Please keep the discussion on the mailing list rather than commenting on the wiki (wiki discussions get unwieldy fast).

Motivation

More and more users ask for client APIs for Flink job managements. Currently users are only able to achieve these functions by REST API. However, because of its string(JSON) return type, REST API is hard to program with.

Goal

  1. Introduce a public user-facing class JobClient as job management handler of which users can make use to get job status, cancel job, trigger savepoint and so on.
  2. Due to the natural of asynchronous network, we support asynchronous job management operations.

Non Goal

  1. JobClient doesn't support job status listener(hook) in this proposal. JobClient itself can be extended to register job listener and call back on job status changed. But it requires to extend Dispatcher to notify client on job changed.
  2. JobClient cannot be used for cluster management, i.e., submit job, list jobs and so on. JobClient is only used for managing a specific job and you get it from env.execute or ClusterClient#submitJob.

Description

In this document we introduce a public user-facing class JobClient for job management. The relationship between different level clients and their responsibility is as below

clientresponsibility
ClusterDescriptor(external cluster level client)communicate with external resource manager such as YARN, mesos, k8s, etc.; responsible for deploying Flink application or retrieve ClusterClient.
ClusterClient(Flink application cluster level client)

communicate with Flink application cluster(Dispatcher); responsible for operations on Flink cluster level such as submit job, list job, request cluster status, etc.

JobClient(Flink job level client)communicate with Flink job manager(for implementation, now with Dispatcher which forwards messages to JM); responsible for operations on Flink job level such as get job status, trigger savepoint and so on.

Narrow to this proposal, as for implementation aspect, JobClient is a thin encapsulation of current ClusterClient with an associated job id on constructed, so that users need not and should not pass JobID for the similar functions of ClusterClient.

JobClient

Interface

Overall interfaces of JobClient is as below.

public interface JobClient {
CompletableFuture<JobResult> getJobResult(classLoader);
CompletableFuture<JobStatus> getJobStatus();

CompletableFuture<Acknowledge> cancel();
CompletableFuture<savepoint path> stop(savepointDir, advanceToEndOfEventTime)

▸ Task to carry out
Reproduce the passage of the JobClient proposal from "communicate with Flink application" to "functions of ClusterClient.".

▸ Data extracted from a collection
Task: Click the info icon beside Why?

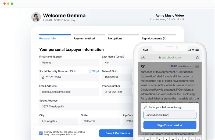Action: tap(90, 71)
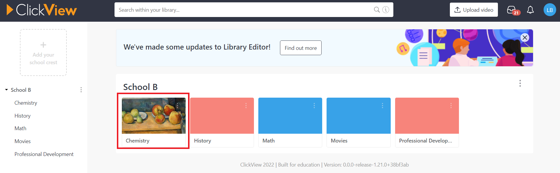This screenshot has width=560, height=173.
Task: Open the notifications bell
Action: pyautogui.click(x=530, y=10)
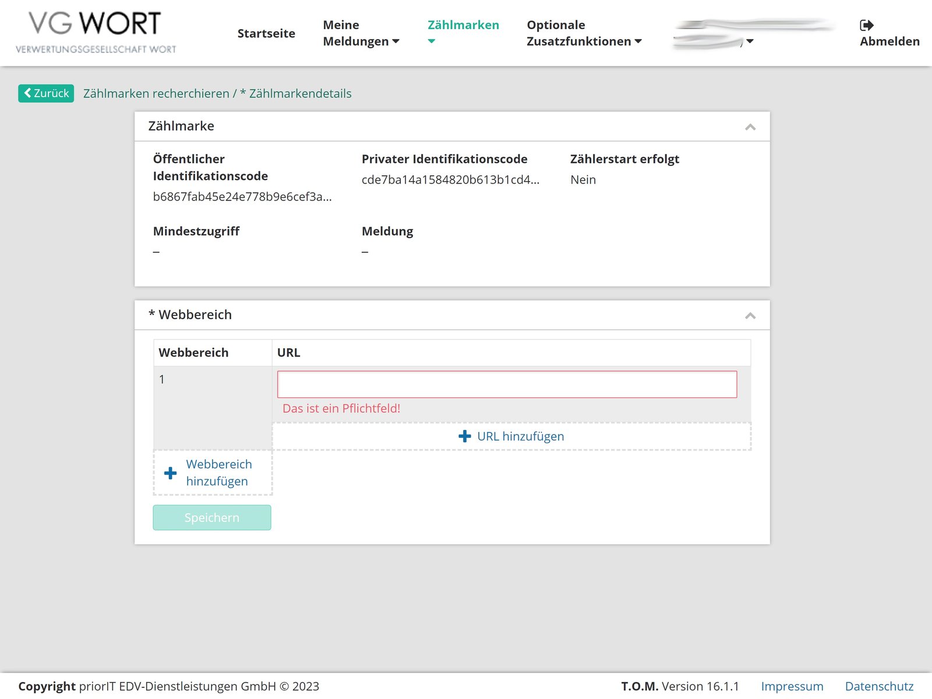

▸ Response to this task
communicate with Flink application cluster(Dispatcher); responsible for operations on Flink cluster level such as submit job, list job, request cluster status, etc.

JobClient(Flink job level client)communicate with Flink job manager(for implementation, now with Dispatcher which forwards messages to JM); responsible for operations on Flink job level such as get job status, trigger savepoint and so on.

Narrow to this proposal, as for implementation aspect, JobClient is a thin encapsulation of current ClusterClient with an associated job id on constructed, so that users need not and should not pass JobID for the similar functions of ClusterClient.